Otra configuración histórica de la estratificación social corresponde a los sistemas estamentales de castas. Aunque la aproximación más cabal a este “tipo ideal” de estratificación social remite al caso específico y emblemático de la India, modelos semejantes pueden encontrarse asimismo, quizás a través de versiones menos puras, en otras sociedades históricas, como por ejemplo se refleja en la situación correspondiente a la fase preindustrial atravesada por Japón [Kerbo, 1998].

Algunos caracteres del sistema de castas pueden observarse en el tipo de estratificación vigente en Japón, durante el periodo comprendido entre principios siglo XVII y mediados del XIX, en la era Tokugawa, cuando los dirigentes shogun fijaron un esquema muy rígido de castas cerradas, a efectos de tener un control absoluto de la población, frente a la amenaza de colonización de ese país por parte de ciertas naciones europeas.

El modelo hindú evolucionó a partir de la dominación impuesta por la invasión aria hace 4.000 años: existían cuatro divisiones de castas principales, con la de sacerdotes y guerreros ubicadas en la cima de una jerarquización sumamente inflexible; además de ellas, habían muchas subcastas, cuyas variaciones locales dependían de la especialización ocupacional. Por otra parte, un gran número de personas, los “intocables”, resultaban marginadas de este sistema estratificado, al ser individuos tan míseros que quedaban afuera de aquél.

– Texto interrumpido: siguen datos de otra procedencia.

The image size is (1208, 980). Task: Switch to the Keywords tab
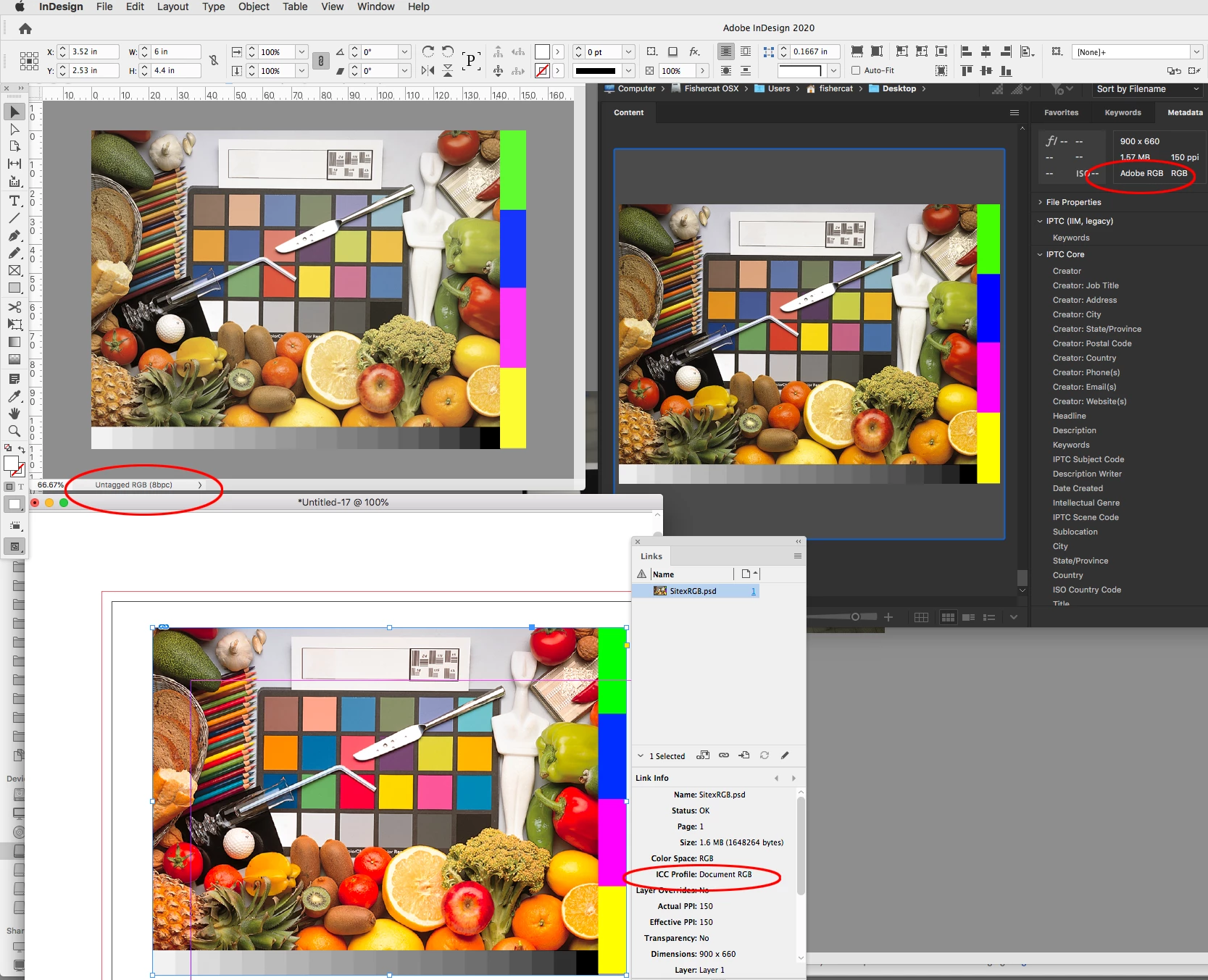pos(1122,112)
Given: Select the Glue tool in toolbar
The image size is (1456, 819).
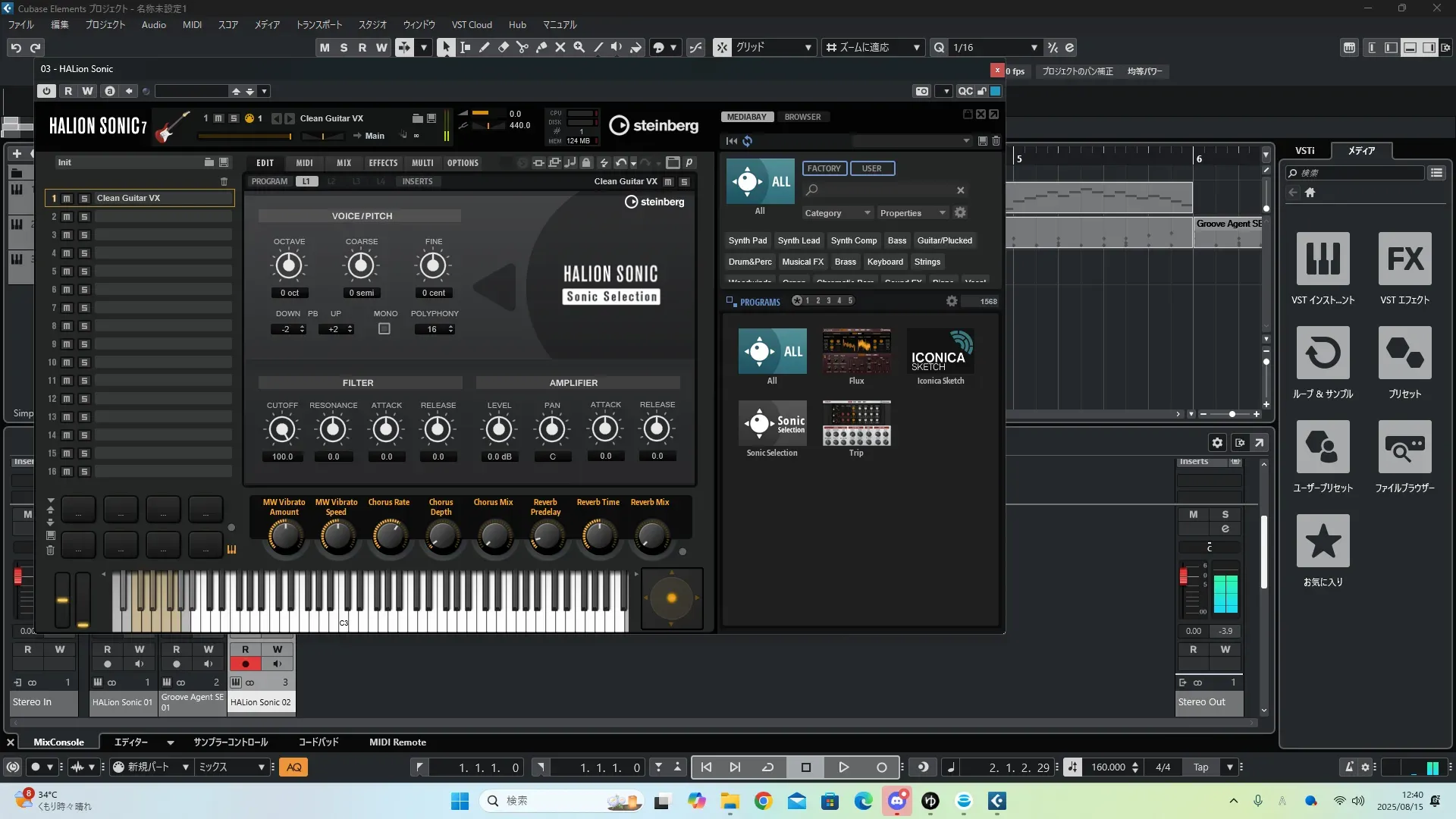Looking at the screenshot, I should coord(541,47).
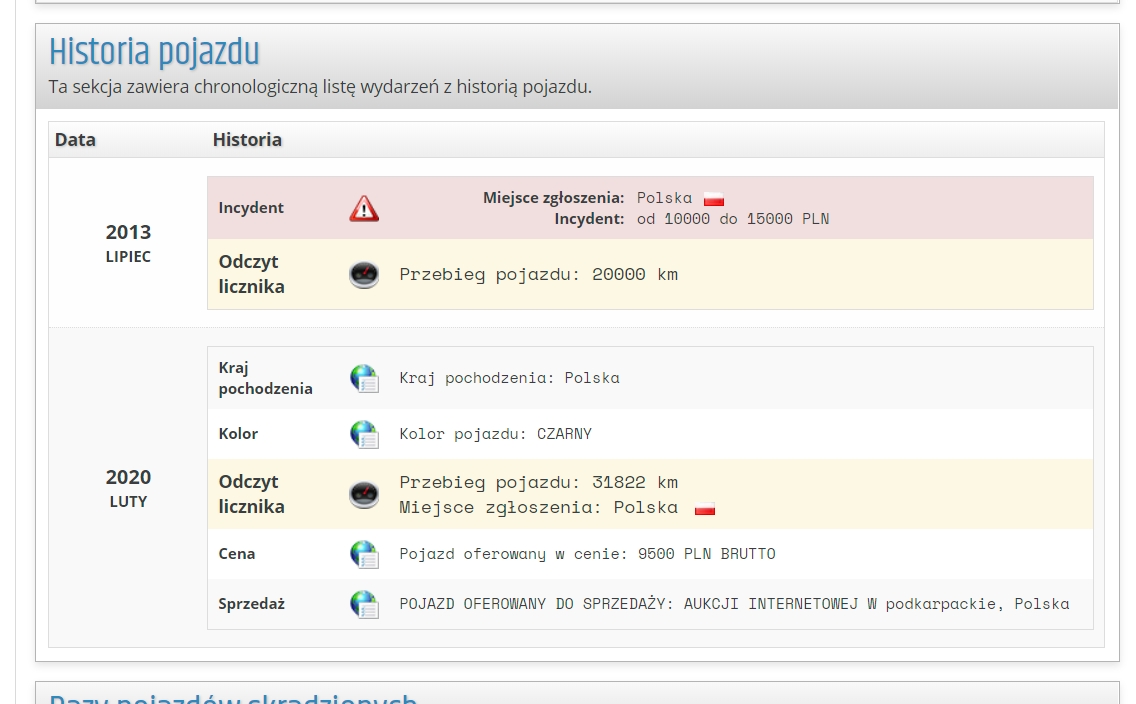The height and width of the screenshot is (704, 1136).
Task: Click the Data column header
Action: 75,140
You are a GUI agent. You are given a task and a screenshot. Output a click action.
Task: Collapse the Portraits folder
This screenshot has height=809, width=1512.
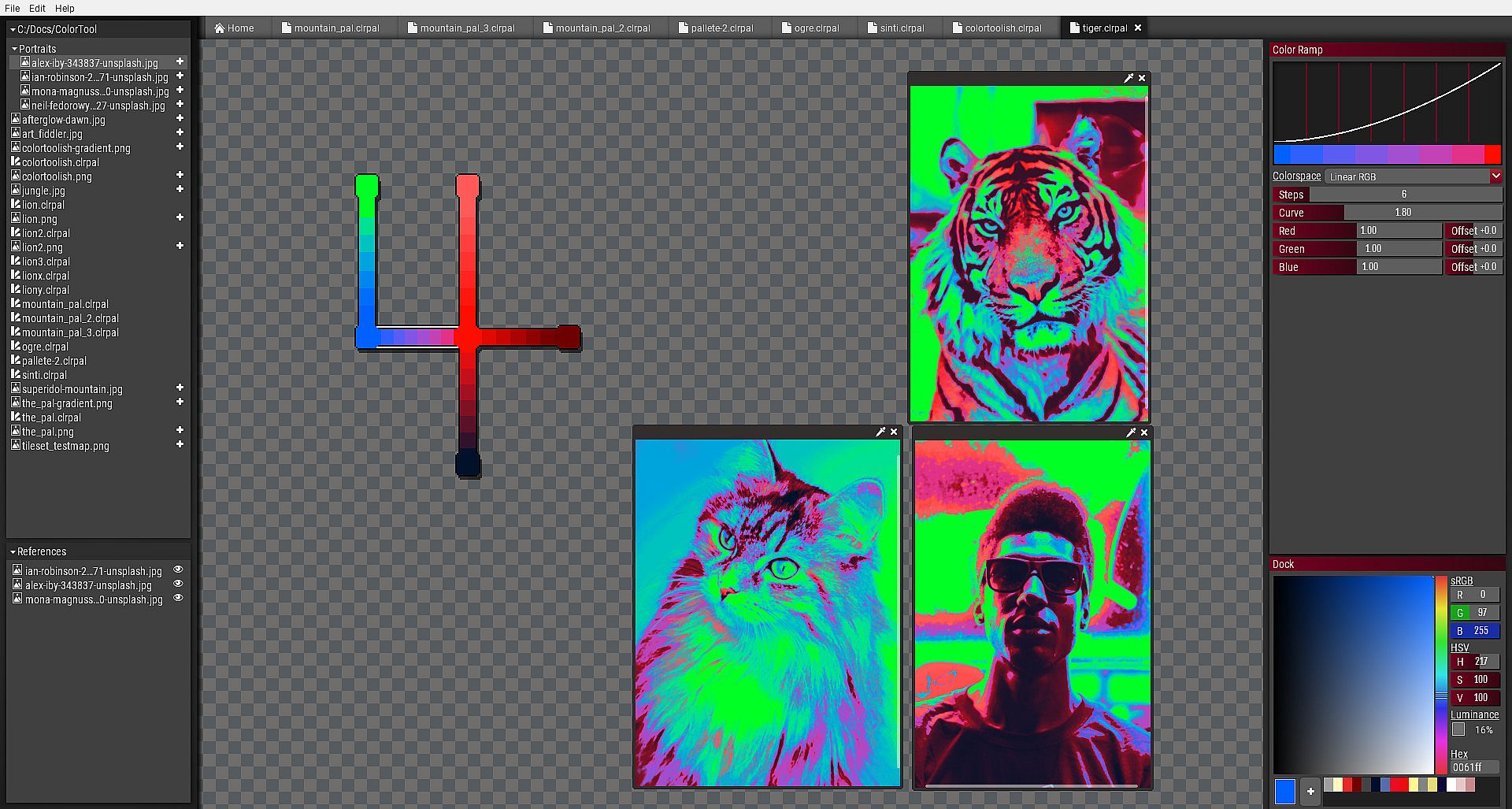point(14,49)
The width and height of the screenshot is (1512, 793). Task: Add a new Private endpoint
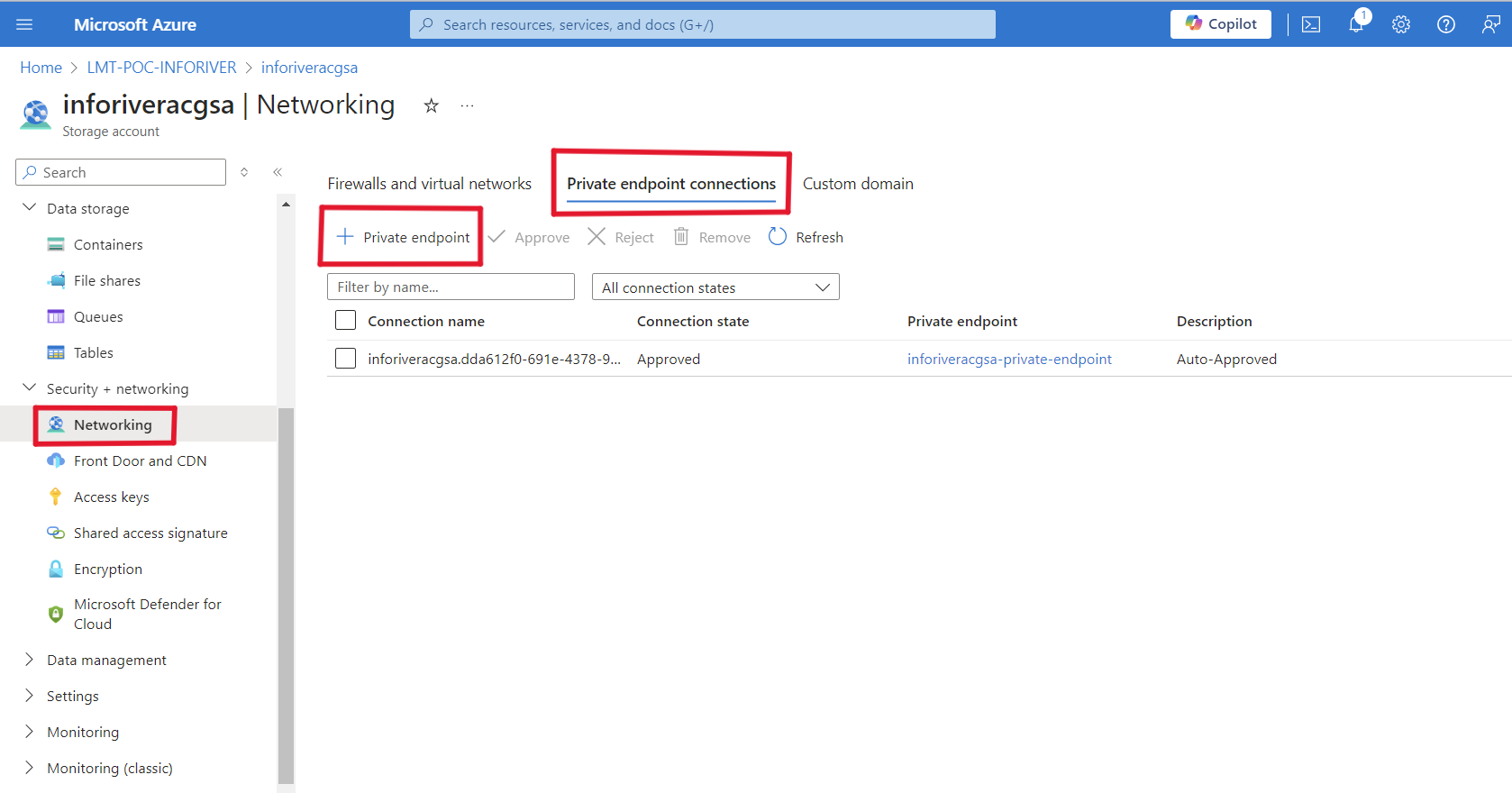pyautogui.click(x=403, y=237)
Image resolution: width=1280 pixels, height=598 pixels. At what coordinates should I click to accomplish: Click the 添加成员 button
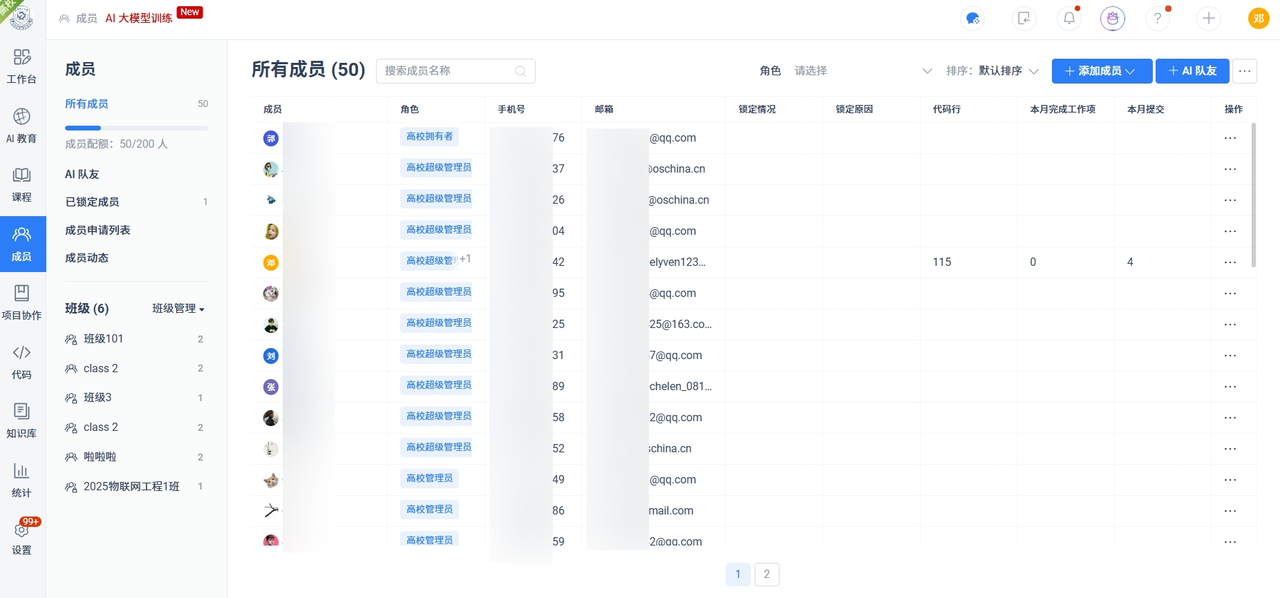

Los rasgos distintivos del sistema de castas consistían en la rigidez extrema presentada por el límite establecido entre sus diferentes rangos, a través de un casi total cierre normativo de esas compartimentaciones, donde no había lugar para la existencia de zonas grises, esto es espacios de mezcla, mixtura o confusión de rangos o categorías. Predominaba una forma exacerbada de posicionamientos sociales adscritos, factor que condicionaba la ausencia prácticamente absoluta de movilidad, junto a un grado elevado de institucionalización -y de correspondiente aceptación- de los deberes y derechos de cada casta. Se trataba, además, de un sistema ritualizado al máximo, en el que debían observarse reglas estrictas atinentes a las relaciones entre los distintos “status”.

No habría indicios de rebeliones por parte de los intocables en la India antes del siglo XX, y la explicación de ese conformismo extraordinario radica en el método de justificación o legitimación de la discriminación y de la desigualdad intercasta [Kerbo, 1998]. El mismo remite a un código pormenorizado propio de la religión hindú, que especifica de modo taxativo cuáles son las obligaciones, el derecho y el funcionamiento general de este cerrado régimen estratificacional. En tal sentido, prevalecían creencias que indicaban las sanciones pertinentes a efectos de hacer cumplir los deberes de cada casta, lo cual tenía como trasfondo la idea de la “reencarnación”, por la que las almas renacerían luego de la muerte física de los seres humanos. Dicha concepción teológica deviene elemento clave en el cumplimiento de las obligaciones respectivas, en la medida en que los individuos experimentarían una vida reencarnada, ascendente o descendente de acuerdo al respeto seguido a sus obligaciones de casta en su paso por el “mundo terrenal”.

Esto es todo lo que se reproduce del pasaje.